## WORK ORDER:
Each entry in the listing below should be restated word for word.

※ ※ ※

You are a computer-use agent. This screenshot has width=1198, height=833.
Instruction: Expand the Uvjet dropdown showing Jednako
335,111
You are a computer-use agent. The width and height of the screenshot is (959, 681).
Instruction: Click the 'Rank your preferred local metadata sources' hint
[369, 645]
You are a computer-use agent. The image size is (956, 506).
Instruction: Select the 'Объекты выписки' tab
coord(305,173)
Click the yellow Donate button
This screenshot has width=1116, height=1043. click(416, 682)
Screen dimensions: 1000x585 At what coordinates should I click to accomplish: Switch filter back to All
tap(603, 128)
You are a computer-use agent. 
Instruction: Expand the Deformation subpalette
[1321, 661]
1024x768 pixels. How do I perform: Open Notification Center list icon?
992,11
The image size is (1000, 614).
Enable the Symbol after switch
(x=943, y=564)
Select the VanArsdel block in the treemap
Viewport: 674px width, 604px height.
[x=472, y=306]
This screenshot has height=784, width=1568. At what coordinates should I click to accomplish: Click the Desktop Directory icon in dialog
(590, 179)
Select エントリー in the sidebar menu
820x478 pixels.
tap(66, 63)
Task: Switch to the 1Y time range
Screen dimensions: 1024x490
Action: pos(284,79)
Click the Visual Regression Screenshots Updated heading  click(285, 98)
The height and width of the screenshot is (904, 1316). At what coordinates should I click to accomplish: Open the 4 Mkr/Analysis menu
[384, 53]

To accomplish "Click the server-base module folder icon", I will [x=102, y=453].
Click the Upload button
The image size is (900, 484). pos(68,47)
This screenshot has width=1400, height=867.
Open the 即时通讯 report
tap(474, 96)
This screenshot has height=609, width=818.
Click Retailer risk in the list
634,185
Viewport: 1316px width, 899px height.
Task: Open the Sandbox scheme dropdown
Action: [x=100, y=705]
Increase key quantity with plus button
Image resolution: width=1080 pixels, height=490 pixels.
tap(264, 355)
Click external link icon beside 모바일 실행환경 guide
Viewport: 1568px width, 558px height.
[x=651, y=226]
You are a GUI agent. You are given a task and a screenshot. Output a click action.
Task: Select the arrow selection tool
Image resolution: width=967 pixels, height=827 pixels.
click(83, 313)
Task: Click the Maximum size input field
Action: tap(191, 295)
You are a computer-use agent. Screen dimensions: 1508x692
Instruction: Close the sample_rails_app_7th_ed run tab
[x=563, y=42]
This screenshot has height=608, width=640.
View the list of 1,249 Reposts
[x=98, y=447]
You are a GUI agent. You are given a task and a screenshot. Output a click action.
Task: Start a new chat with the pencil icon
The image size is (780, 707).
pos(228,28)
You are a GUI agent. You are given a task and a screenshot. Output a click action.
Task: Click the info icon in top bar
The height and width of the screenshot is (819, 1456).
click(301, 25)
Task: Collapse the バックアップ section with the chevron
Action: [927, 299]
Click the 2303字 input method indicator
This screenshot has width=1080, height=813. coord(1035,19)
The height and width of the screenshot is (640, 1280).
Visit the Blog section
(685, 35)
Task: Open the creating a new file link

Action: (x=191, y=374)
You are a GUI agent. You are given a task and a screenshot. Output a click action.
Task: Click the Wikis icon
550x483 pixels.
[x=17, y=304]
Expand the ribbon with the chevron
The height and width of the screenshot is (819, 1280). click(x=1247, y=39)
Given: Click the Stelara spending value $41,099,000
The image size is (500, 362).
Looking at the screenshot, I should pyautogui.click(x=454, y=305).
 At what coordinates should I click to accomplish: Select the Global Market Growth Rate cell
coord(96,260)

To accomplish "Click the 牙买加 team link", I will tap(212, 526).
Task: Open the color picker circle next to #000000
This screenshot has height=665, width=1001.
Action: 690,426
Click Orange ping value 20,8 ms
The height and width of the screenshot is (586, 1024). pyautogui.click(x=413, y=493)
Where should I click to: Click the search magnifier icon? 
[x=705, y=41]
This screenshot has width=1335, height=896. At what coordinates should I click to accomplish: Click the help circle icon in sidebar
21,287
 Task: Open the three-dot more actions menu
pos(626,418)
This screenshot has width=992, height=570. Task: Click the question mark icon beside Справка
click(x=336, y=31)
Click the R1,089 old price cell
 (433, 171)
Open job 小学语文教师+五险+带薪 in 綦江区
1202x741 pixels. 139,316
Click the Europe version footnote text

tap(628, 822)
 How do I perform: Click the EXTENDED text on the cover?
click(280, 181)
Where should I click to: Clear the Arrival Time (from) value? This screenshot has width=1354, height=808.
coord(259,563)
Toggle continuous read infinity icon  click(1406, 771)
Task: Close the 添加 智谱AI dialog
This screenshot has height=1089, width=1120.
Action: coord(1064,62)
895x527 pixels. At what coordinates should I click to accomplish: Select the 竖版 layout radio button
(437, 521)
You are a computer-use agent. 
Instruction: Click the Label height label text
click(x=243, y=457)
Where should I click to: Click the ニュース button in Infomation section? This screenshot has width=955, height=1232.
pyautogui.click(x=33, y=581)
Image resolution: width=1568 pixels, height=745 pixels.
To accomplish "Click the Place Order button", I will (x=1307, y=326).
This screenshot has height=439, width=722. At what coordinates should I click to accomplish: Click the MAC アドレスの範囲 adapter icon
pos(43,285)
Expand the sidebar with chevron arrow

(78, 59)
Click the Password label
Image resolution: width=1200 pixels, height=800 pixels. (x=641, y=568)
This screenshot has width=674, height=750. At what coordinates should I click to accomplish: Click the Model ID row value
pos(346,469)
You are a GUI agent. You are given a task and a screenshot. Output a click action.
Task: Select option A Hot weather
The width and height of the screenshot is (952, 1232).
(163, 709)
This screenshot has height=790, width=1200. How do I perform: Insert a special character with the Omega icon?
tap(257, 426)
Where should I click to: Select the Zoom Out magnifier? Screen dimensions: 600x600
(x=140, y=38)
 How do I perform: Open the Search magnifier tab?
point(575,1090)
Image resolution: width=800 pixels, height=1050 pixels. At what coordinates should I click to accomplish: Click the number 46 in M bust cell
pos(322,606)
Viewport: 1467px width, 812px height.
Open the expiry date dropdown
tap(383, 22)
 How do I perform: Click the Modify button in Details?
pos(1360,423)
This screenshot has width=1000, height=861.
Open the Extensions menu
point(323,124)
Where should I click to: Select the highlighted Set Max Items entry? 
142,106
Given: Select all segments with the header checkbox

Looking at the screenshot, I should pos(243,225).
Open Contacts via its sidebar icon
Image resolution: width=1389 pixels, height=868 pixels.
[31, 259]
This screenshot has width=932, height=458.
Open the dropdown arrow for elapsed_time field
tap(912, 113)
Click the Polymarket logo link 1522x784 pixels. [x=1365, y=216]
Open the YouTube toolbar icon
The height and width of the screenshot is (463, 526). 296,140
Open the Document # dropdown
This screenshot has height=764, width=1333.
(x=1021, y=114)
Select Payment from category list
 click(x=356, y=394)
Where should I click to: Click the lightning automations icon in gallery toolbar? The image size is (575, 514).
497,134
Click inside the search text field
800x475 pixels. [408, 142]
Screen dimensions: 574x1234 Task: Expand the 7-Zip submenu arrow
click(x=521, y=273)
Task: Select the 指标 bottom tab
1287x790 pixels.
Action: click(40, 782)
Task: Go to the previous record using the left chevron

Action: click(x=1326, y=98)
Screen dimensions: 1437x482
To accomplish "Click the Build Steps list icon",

※ ※ ※

## RESULT OF THIS TASK:
You are a computer-use agent. This screenshot has width=1198, height=833.
Instruction: Expand the Uvjet dropdown showing Jednako
335,111
You are a computer-use agent. The width and height of the screenshot is (959, 681).
Instruction: Click the 'Rank your preferred local metadata sources' hint
[369, 645]
You are a computer-use agent. The image size is (956, 506).
Instruction: Select the 'Объекты выписки' tab
coord(305,173)
Click the yellow Donate button
This screenshot has width=1116, height=1043. click(416, 682)
Screen dimensions: 1000x585 At what coordinates should I click to accomplish: Switch filter back to All
tap(603, 128)
You are a computer-use agent. 
Instruction: Expand the Deformation subpalette
[1321, 661]
1024x768 pixels. How do I perform: Open Notification Center list icon?
992,11
The image size is (1000, 614).
Enable the Symbol after switch
(x=943, y=564)
Select the VanArsdel block in the treemap
Viewport: 674px width, 604px height.
[x=472, y=306]
This screenshot has height=784, width=1568. At what coordinates should I click to accomplish: Click the Desktop Directory icon in dialog
(590, 179)
Select エントリー in the sidebar menu
820x478 pixels.
tap(66, 63)
Task: Switch to the 1Y time range
Screen dimensions: 1024x490
Action: pos(284,79)
Click the Visual Regression Screenshots Updated heading  click(285, 98)
The height and width of the screenshot is (904, 1316). At what coordinates should I click to accomplish: Open the 4 Mkr/Analysis menu
[384, 53]

To accomplish "Click the server-base module folder icon", I will [x=102, y=453].
Click the Upload button
The image size is (900, 484). pos(68,47)
This screenshot has width=1400, height=867.
Open the 即时通讯 report
tap(474, 96)
This screenshot has height=609, width=818.
Click Retailer risk in the list
634,185
Viewport: 1316px width, 899px height.
Task: Open the Sandbox scheme dropdown
Action: [x=100, y=705]
Increase key quantity with plus button
Image resolution: width=1080 pixels, height=490 pixels.
tap(264, 355)
Click external link icon beside 모바일 실행환경 guide
Viewport: 1568px width, 558px height.
[x=651, y=226]
You are a GUI agent. You are given a task and a screenshot. Output a click action.
Task: Select the arrow selection tool
Image resolution: width=967 pixels, height=827 pixels.
click(83, 313)
Task: Click the Maximum size input field
Action: tap(191, 295)
You are a computer-use agent. Screen dimensions: 1508x692
Instruction: Close the sample_rails_app_7th_ed run tab
[x=563, y=42]
This screenshot has height=608, width=640.
View the list of 1,249 Reposts
[x=98, y=447]
You are a GUI agent. You are given a task and a screenshot. Output a click action.
Task: Start a new chat with the pencil icon
The image size is (780, 707).
pos(228,28)
You are a GUI agent. You are given a task and a screenshot. Output a click action.
Task: Click the info icon in top bar
The height and width of the screenshot is (819, 1456).
click(301, 25)
Task: Collapse the バックアップ section with the chevron
Action: [927, 299]
Click the 2303字 input method indicator
This screenshot has width=1080, height=813. coord(1035,19)
The height and width of the screenshot is (640, 1280).
Visit the Blog section
(685, 35)
Task: Open the creating a new file link

Action: (x=191, y=374)
You are a GUI agent. You are given a task and a screenshot. Output a click action.
Task: Click the Wikis icon
550x483 pixels.
[x=17, y=304]
Expand the ribbon with the chevron
The height and width of the screenshot is (819, 1280). click(x=1247, y=39)
Given: Click the Stelara spending value $41,099,000
The image size is (500, 362).
Looking at the screenshot, I should pyautogui.click(x=454, y=305).
 At what coordinates should I click to accomplish: Select the Global Market Growth Rate cell
coord(96,260)

To accomplish "Click the 牙买加 team link", I will tap(212, 526).
Task: Open the color picker circle next to #000000
This screenshot has height=665, width=1001.
Action: 690,426
Click Orange ping value 20,8 ms
The height and width of the screenshot is (586, 1024). pyautogui.click(x=413, y=493)
Where should I click to: Click the search magnifier icon? 
[x=705, y=41]
This screenshot has width=1335, height=896. At what coordinates should I click to accomplish: Click the help circle icon in sidebar
21,287
 Task: Open the three-dot more actions menu
pos(626,418)
This screenshot has width=992, height=570. Task: Click the question mark icon beside Справка
click(x=336, y=31)
Click the R1,089 old price cell
 (433, 171)
Open job 小学语文教师+五险+带薪 in 綦江区
1202x741 pixels. 139,316
Click the Europe version footnote text

tap(628, 822)
 How do I perform: Click the EXTENDED text on the cover?
click(280, 181)
Where should I click to: Clear the Arrival Time (from) value? This screenshot has width=1354, height=808.
coord(259,563)
Toggle continuous read infinity icon  click(1406, 771)
Task: Close the 添加 智谱AI dialog
This screenshot has height=1089, width=1120.
Action: coord(1064,62)
895x527 pixels. At what coordinates should I click to accomplish: Select the 竖版 layout radio button
(437, 521)
You are a computer-use agent. 
Instruction: Click the Label height label text
click(x=243, y=457)
Where should I click to: Click the ニュース button in Infomation section? This screenshot has width=955, height=1232.
pyautogui.click(x=33, y=581)
Image resolution: width=1568 pixels, height=745 pixels.
To accomplish "Click the Place Order button", I will (x=1307, y=326).
This screenshot has height=439, width=722. At what coordinates should I click to accomplish: Click the MAC アドレスの範囲 adapter icon
pos(43,285)
Expand the sidebar with chevron arrow

(78, 59)
Click the Password label
Image resolution: width=1200 pixels, height=800 pixels. (x=641, y=568)
This screenshot has width=674, height=750. At what coordinates should I click to accomplish: Click the Model ID row value
pos(346,469)
You are a GUI agent. You are given a task and a screenshot. Output a click action.
Task: Select option A Hot weather
The width and height of the screenshot is (952, 1232).
(163, 709)
This screenshot has height=790, width=1200. How do I perform: Insert a special character with the Omega icon?
tap(257, 426)
Where should I click to: Select the Zoom Out magnifier? Screen dimensions: 600x600
(x=140, y=38)
 How do I perform: Open the Search magnifier tab?
point(575,1090)
Image resolution: width=800 pixels, height=1050 pixels. At what coordinates should I click to accomplish: Click the number 46 in M bust cell
pos(322,606)
Viewport: 1467px width, 812px height.
Open the expiry date dropdown
tap(383, 22)
 How do I perform: Click the Modify button in Details?
pos(1360,423)
This screenshot has width=1000, height=861.
Open the Extensions menu
point(323,124)
Where should I click to: Select the highlighted Set Max Items entry? 
142,106
Given: Select all segments with the header checkbox

Looking at the screenshot, I should pos(243,225).
Open Contacts via its sidebar icon
Image resolution: width=1389 pixels, height=868 pixels.
[31, 259]
This screenshot has width=932, height=458.
Open the dropdown arrow for elapsed_time field
tap(912, 113)
Click the Polymarket logo link 1522x784 pixels. [x=1365, y=216]
Open the YouTube toolbar icon
The height and width of the screenshot is (463, 526). 296,140
Open the Document # dropdown
This screenshot has height=764, width=1333.
(x=1021, y=114)
Select Payment from category list
 click(x=356, y=394)
Where should I click to: Click the lightning automations icon in gallery toolbar? The image size is (575, 514).
497,134
Click inside the search text field
800x475 pixels. [408, 142]
Screen dimensions: 574x1234 Task: Expand the 7-Zip submenu arrow
click(x=521, y=273)
Task: Select the 指标 bottom tab
1287x790 pixels.
Action: click(40, 782)
Task: Go to the previous record using the left chevron

Action: click(x=1326, y=98)
Screen dimensions: 1437x482
To accomplish "Click the Build Steps list icon",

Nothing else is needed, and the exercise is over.